Mit dem Instrument der Ermächtigung sollte auf den vorhandenen Bedarf der häufig traumatisierten Geflüchteten an psychotherapeutischer Versorgung reagiert und Versorgungslücken geschlossen werden. Vor dem Hintergrund der beschriebenen Barrieren sieht die BAfF die Gefahr, dass das Instrument der Ermächtigungsregelung in der Praxis sein Ziel verfehlen könnte und ins Leere läuft, wenn nicht weitere Schritte eingeleitet werden.

 

 

[1] Vgl. Versorgungsbericht zur psychosozialen Versorgung von Flüchtlingen und Folteropfern in Deutschland, 2. aktualisierte Auflage (2016).https://www.baff-zentren.org/wp-content/uploads/2016/05/Versorgungsbericht_ 2015.pdf. Zugriff am 11.07.2016.

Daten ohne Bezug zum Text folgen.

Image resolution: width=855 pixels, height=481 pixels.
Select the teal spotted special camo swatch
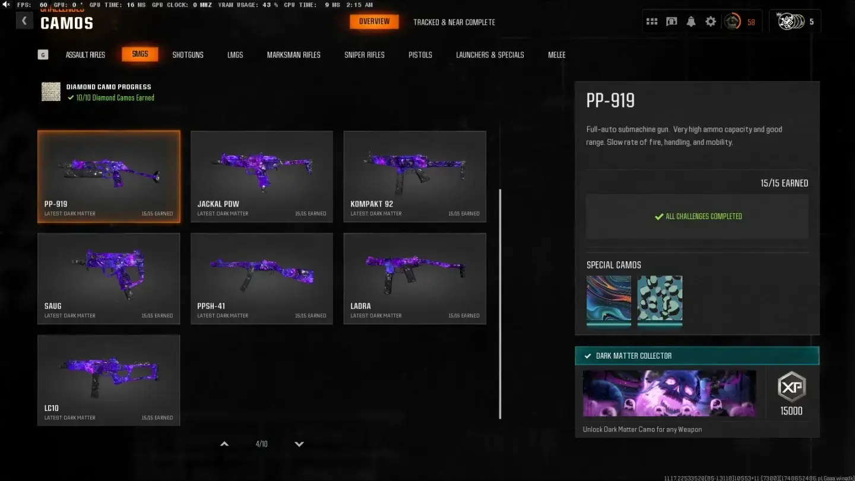[x=660, y=300]
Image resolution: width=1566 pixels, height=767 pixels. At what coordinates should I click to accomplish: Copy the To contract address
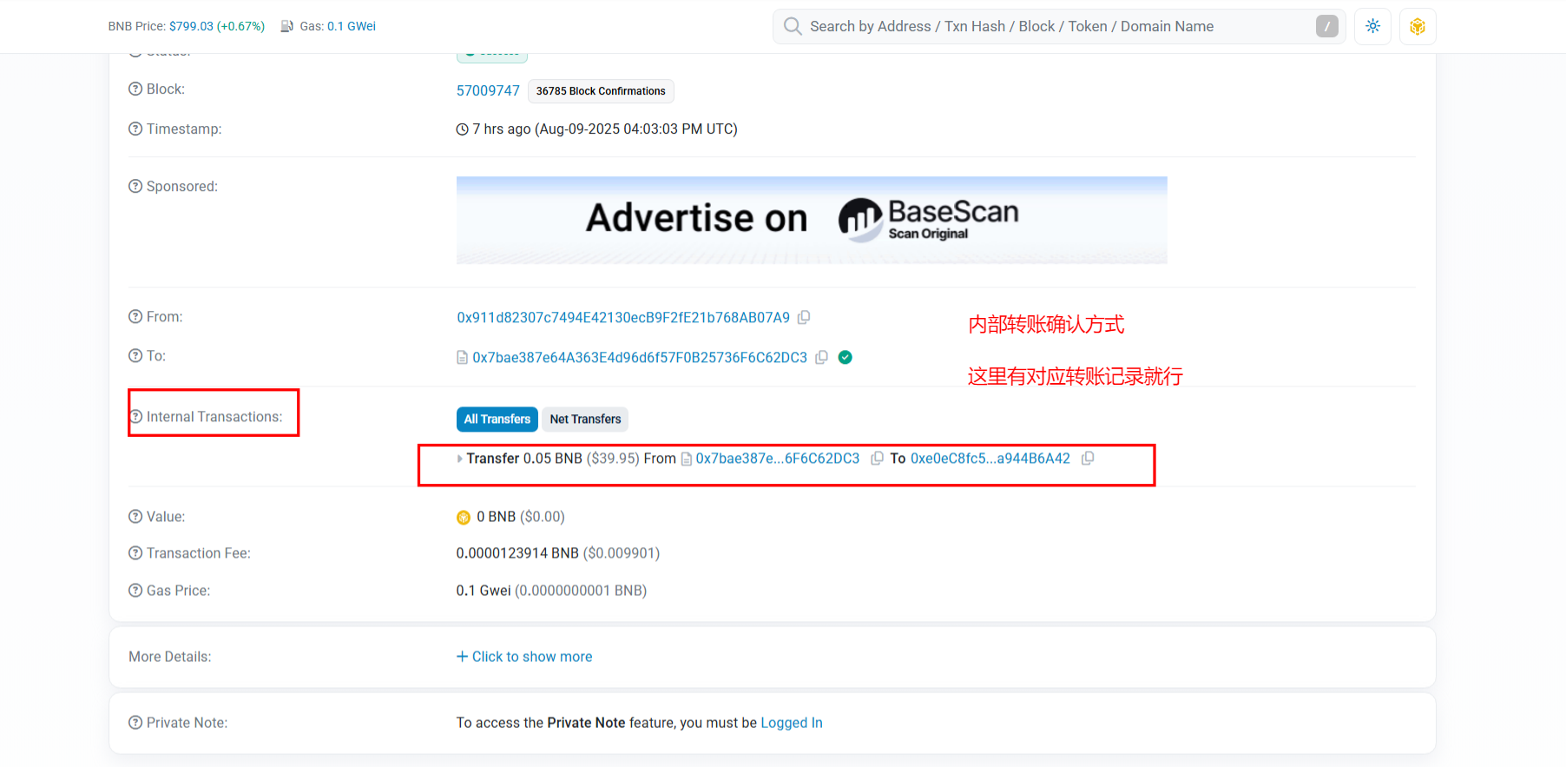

[2] Gestellte Anträge: Bayern: 2; Baden-Württemberg: 7, Berlin: 49, Brandenburg: 2; Bremen:4; Hamburg: 4; Hessen: 7; Mecklenburg-Vorpommern: 0; Niedersachsen: 6; Nordrhein: 8; Rheinland-Pfalz: 9; Sachsen: 3; Sachsen-Anhalt: 0; Schleswig-Holstein: 1; Thüringen: 1; Westfalen-Lippe: 10; Saarland: 2.

 

[3] Genehmigte Anträge: Bayern:1; Baden-Württemberg:3 ; Berlin: 36, Hamburg: 1; Niedersachsen: 6; Rheinland-Pfalz:7; Sachsen: 2; Westfalen-Lippe: 9; Saarland: 1.

 

[4] Vgl. Flory, L., Schriefers, S., Baron, J. et. al: Abgewiesen. Weitergeschickt. Vertröstet. Verloren im deutschen Gesundheitssystem. Versorgungsbericht zur Situation von Geflüchteten in den Bundesländern Brandenburg, Mecklenburg-Vorpommern, Sachsen, Sachsen-Anhalt und Thüringen. (2016). https://www.baff-zentren.org/wp-content/uploads/2008/05/BAfF_Abgewiesen-Weitergeschickt-Vertroestet.pdf Zugriff am 17.08.2016.

 

[5] Sachsen: 1, Berlin: 1.

 

[6] Nach der ständigen Rechtsprechung des Bundesverfassungsgerichts (BVerfG, Urteil vom 21.05.1952, 2 BvH 2/52) ist maßgebend für die Auslegung einer Gesetzesvorschrift der in dieser zum Ausdruck kommende objektivierte Wille des Gesetzgebers, so wie er sich aus dem Wortlaut der Gesetzesbestimmung ergibt. Der Wortlaut der Norm spricht davon, dass die Ermächtigung für die Versorgung von Empfängern laufender Leistungen nach § 2 AsylbLG erteilt wird.

 

[7] BR-Drucksache 447/15, S. 14.

 

[8]Ebenda.

 

[9] BT-Drs. 18/9009, S. 17, Frage 27.

 

[10] Die Wartezeit auf einen Psychotherapieplatz beträgt bundesweit durchschnittlich etwa 6 Monate. Vgl. http://www.bptk.de/uploads/media/20151022_BPtK_Ratgeber_Ermaechtigung_Fluechtlinge_sichtbar.pdf Zugriff am 17.08.2016.

[11] Bundesministerium für Gesundheit, Annette Widmann-Mauz, Schriftliche Fragen im August 2016, Arbeitsnummer 8/264,  08.09.2016.